▸ Assignment
Please state how many lines in the records below contain the word "tweet"; the number alone is the answer.
*** Records for the exercise ***
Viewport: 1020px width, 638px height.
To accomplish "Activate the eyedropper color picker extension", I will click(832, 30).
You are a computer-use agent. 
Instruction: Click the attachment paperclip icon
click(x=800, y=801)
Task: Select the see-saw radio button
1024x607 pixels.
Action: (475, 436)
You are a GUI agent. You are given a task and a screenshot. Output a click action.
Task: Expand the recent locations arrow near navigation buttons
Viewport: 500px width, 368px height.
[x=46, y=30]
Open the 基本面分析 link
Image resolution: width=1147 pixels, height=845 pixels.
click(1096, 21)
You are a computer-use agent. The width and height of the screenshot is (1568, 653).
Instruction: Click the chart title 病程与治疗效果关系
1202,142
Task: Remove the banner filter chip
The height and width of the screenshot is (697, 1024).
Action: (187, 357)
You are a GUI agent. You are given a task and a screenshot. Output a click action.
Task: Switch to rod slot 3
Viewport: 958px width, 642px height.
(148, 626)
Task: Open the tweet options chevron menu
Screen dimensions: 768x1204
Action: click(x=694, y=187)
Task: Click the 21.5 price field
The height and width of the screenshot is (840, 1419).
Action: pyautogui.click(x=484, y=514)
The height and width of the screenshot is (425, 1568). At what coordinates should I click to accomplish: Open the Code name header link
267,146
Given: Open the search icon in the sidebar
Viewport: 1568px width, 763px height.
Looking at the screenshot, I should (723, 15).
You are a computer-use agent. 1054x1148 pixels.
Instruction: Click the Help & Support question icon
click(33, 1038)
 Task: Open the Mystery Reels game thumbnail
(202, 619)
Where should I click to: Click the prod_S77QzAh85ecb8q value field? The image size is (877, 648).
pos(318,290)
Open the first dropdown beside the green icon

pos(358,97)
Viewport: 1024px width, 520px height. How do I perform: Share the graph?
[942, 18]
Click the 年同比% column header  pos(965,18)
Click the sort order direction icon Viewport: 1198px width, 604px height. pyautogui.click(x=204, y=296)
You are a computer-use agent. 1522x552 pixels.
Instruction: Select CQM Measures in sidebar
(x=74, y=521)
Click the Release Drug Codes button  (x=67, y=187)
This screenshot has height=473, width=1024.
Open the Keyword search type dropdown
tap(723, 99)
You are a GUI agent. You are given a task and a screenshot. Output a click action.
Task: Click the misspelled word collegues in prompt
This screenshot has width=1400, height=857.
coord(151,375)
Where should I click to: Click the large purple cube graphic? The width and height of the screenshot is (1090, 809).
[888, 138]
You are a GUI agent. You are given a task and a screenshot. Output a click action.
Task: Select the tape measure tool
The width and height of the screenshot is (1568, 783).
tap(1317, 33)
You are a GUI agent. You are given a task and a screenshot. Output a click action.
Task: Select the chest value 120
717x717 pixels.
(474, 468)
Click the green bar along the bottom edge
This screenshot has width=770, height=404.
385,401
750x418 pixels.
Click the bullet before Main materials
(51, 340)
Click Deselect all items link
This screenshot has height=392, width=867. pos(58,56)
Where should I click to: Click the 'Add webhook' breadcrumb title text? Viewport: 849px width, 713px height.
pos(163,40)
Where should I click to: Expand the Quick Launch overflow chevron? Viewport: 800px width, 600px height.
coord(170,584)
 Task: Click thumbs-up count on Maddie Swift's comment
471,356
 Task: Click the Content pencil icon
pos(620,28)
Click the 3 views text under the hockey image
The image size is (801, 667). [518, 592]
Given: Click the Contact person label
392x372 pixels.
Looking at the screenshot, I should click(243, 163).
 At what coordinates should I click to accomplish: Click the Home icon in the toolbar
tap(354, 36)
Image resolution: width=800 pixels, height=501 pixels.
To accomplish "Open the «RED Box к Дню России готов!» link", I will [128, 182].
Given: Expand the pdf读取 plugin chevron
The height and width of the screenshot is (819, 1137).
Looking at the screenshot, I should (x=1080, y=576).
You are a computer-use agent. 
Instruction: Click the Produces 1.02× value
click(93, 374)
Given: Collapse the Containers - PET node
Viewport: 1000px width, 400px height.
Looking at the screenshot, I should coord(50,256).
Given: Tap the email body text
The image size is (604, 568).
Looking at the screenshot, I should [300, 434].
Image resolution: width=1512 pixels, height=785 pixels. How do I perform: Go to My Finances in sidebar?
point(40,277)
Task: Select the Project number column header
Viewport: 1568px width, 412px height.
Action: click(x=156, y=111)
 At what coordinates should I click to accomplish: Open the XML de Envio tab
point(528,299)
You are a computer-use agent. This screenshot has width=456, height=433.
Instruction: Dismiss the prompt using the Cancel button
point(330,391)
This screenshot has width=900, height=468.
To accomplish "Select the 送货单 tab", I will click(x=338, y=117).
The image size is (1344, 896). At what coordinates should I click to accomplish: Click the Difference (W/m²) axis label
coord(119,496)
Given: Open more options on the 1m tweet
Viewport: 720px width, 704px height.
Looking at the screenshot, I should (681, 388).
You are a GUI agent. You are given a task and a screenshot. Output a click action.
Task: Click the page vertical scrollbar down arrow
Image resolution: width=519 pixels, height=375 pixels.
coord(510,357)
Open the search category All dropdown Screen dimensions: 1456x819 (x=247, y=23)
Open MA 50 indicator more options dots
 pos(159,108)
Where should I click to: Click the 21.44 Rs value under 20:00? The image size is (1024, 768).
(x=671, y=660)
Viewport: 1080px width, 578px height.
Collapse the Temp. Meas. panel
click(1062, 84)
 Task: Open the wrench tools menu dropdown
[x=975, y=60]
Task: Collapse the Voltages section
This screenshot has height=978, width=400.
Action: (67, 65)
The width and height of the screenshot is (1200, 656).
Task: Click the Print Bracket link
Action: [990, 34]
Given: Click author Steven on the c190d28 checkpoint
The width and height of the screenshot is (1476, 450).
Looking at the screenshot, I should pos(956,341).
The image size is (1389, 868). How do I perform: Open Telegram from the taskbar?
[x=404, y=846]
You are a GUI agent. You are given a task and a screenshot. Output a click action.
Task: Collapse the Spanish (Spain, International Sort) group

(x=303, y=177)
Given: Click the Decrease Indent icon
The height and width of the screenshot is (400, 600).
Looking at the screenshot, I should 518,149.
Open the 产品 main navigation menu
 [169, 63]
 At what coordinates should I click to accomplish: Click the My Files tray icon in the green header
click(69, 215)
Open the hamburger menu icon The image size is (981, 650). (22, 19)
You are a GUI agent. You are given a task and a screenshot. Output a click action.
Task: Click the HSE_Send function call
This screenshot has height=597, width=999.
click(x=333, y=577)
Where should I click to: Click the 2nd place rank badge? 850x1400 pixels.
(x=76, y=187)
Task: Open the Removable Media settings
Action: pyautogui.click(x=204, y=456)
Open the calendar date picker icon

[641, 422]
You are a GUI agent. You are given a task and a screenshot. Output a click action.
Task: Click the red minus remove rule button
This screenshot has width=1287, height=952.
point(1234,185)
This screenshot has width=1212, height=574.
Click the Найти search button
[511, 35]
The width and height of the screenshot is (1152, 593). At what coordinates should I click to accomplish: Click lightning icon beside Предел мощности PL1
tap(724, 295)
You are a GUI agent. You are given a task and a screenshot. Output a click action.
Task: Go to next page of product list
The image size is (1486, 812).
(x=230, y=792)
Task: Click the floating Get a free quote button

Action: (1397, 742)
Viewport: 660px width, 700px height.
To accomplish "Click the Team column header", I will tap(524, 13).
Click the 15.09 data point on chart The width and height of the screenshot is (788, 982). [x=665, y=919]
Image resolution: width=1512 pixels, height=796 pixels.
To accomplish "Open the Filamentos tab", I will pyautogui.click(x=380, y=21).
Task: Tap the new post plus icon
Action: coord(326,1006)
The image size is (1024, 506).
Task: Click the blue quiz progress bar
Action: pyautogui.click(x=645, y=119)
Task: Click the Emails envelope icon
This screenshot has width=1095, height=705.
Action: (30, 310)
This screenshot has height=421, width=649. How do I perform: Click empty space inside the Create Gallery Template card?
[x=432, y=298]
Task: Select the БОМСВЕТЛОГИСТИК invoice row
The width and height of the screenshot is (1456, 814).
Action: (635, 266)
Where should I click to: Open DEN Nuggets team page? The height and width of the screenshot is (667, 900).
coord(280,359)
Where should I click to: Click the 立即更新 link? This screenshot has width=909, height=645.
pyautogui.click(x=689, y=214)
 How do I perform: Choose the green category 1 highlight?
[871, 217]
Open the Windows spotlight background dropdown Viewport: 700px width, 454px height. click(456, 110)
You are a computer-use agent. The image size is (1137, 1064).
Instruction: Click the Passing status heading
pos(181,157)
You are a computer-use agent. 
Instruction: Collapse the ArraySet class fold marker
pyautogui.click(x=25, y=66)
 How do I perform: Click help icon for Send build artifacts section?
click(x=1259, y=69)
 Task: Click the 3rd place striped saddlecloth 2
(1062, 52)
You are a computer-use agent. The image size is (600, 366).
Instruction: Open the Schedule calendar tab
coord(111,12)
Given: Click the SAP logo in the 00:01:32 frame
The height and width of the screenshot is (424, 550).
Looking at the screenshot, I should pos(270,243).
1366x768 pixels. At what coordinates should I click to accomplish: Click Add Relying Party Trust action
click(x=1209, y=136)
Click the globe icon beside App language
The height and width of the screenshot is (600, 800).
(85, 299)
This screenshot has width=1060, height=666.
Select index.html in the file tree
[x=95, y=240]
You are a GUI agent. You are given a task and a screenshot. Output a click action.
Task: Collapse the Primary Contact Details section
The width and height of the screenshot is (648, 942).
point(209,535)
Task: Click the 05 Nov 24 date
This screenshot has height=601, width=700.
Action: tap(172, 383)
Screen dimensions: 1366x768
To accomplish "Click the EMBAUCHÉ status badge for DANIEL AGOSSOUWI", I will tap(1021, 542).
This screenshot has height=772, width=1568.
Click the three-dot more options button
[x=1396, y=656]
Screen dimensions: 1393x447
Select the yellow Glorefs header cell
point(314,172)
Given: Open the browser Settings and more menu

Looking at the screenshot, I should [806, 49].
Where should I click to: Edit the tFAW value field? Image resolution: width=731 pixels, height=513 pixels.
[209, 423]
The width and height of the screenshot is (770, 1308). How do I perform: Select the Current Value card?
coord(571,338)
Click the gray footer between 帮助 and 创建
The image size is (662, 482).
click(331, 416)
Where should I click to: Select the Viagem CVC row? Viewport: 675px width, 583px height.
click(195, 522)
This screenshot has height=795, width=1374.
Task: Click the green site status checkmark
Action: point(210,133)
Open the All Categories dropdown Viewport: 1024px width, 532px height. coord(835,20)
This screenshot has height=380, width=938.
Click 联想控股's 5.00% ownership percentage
*** End of Records for the exercise ***
▸ Exercise answer
2